* TASK TO COMPLETE
Copy every line that holds the string "Select" from the data below.

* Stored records
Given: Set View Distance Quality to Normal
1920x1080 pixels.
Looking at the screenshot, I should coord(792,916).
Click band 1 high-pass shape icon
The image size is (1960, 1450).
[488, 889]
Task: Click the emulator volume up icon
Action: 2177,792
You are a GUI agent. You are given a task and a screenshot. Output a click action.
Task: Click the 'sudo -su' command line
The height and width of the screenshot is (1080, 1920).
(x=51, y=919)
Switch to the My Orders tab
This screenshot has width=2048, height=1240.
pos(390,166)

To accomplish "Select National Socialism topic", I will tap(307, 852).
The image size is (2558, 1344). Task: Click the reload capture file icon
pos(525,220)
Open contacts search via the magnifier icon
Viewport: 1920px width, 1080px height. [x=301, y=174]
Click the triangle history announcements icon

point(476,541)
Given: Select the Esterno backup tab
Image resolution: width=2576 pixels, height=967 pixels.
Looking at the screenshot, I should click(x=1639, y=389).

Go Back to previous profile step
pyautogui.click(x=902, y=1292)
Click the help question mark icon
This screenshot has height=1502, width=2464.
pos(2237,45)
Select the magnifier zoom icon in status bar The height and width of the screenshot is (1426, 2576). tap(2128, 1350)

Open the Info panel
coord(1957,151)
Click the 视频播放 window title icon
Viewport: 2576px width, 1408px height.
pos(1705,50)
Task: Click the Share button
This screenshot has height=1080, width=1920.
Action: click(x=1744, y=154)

* EXERCISE ANSWER
To accomplish "Select National Socialism topic", I will tap(307, 852).
Given: Select the Esterno backup tab
Select the magnifier zoom icon in status bar The height and width of the screenshot is (1426, 2576). tap(2128, 1350)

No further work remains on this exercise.